(Collected data)
- - - - - - -

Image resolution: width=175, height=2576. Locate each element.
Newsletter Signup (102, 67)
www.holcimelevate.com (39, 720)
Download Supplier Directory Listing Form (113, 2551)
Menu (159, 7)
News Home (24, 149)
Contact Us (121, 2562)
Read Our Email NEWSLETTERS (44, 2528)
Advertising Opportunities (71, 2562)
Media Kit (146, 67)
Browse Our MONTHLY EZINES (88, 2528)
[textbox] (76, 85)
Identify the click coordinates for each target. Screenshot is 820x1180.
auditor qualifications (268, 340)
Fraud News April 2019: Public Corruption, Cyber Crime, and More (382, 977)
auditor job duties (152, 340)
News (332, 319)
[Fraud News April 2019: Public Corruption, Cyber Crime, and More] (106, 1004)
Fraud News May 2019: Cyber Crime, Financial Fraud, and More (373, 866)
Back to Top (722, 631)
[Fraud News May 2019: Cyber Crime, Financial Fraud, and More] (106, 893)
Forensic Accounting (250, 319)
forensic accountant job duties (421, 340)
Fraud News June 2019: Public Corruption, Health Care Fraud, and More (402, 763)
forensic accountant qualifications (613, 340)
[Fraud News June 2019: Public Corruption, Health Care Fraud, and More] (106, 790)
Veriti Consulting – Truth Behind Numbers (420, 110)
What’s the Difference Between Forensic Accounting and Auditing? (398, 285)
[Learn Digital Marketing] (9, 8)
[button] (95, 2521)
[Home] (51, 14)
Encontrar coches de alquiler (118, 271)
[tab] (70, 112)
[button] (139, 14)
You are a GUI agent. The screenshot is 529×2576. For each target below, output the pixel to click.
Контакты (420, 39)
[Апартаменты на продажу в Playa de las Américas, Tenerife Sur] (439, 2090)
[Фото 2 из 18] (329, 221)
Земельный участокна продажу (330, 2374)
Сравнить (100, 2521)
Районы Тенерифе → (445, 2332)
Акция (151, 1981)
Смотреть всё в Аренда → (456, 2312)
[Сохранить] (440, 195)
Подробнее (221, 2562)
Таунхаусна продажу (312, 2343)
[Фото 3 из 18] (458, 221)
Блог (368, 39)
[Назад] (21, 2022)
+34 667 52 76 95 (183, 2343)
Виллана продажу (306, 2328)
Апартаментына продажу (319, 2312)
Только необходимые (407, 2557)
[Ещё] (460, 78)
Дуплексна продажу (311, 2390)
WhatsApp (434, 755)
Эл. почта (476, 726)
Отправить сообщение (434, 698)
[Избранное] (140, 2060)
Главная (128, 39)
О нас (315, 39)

- - - - - - -

(WORK ORDER)
Nothing in the data may be omitted; transcribe it exactly.

(FINISHED TASK)
Image resolution: width=175, height=2576. Locate each element.
Newsletter Signup (102, 67)
www.holcimelevate.com (39, 720)
Download Supplier Directory Listing Form (113, 2551)
Menu (159, 7)
News Home (24, 149)
Contact Us (121, 2562)
Read Our Email NEWSLETTERS (44, 2528)
Advertising Opportunities (71, 2562)
Media Kit (146, 67)
Browse Our MONTHLY EZINES (88, 2528)
[textbox] (76, 85)
Identify the click coordinates for each target. Screenshot is 820x1180.
auditor qualifications (268, 340)
Fraud News April 2019: Public Corruption, Cyber Crime, and More (382, 977)
auditor job duties (152, 340)
News (332, 319)
[Fraud News April 2019: Public Corruption, Cyber Crime, and More] (106, 1004)
Fraud News May 2019: Cyber Crime, Financial Fraud, and More (373, 866)
Back to Top (722, 631)
[Fraud News May 2019: Cyber Crime, Financial Fraud, and More] (106, 893)
Forensic Accounting (250, 319)
forensic accountant job duties (421, 340)
Fraud News June 2019: Public Corruption, Health Care Fraud, and More (402, 763)
forensic accountant qualifications (613, 340)
[Fraud News June 2019: Public Corruption, Health Care Fraud, and More] (106, 790)
Veriti Consulting – Truth Behind Numbers (420, 110)
What’s the Difference Between Forensic Accounting and Auditing? (398, 285)
[Learn Digital Marketing] (9, 8)
[button] (95, 2521)
[Home] (51, 14)
Encontrar coches de alquiler (118, 271)
[tab] (70, 112)
[button] (139, 14)
You are a GUI agent. The screenshot is 529×2576. For each target below, output the pixel to click.
Контакты (420, 39)
[Апартаменты на продажу в Playa de las Américas, Tenerife Sur] (439, 2090)
[Фото 2 из 18] (329, 221)
Земельный участокна продажу (330, 2374)
Сравнить (100, 2521)
Районы Тенерифе → (445, 2332)
Акция (151, 1981)
Смотреть всё в Аренда → (456, 2312)
[Сохранить] (440, 195)
Подробнее (221, 2562)
Таунхаусна продажу (312, 2343)
[Фото 3 из 18] (458, 221)
Блог (368, 39)
[Назад] (21, 2022)
+34 667 52 76 95 (183, 2343)
Виллана продажу (306, 2328)
Апартаментына продажу (319, 2312)
Только необходимые (407, 2557)
[Ещё] (460, 78)
Дуплексна продажу (311, 2390)
WhatsApp (434, 755)
Эл. почта (476, 726)
Отправить сообщение (434, 698)
[Избранное] (140, 2060)
Главная (128, 39)
О нас (315, 39)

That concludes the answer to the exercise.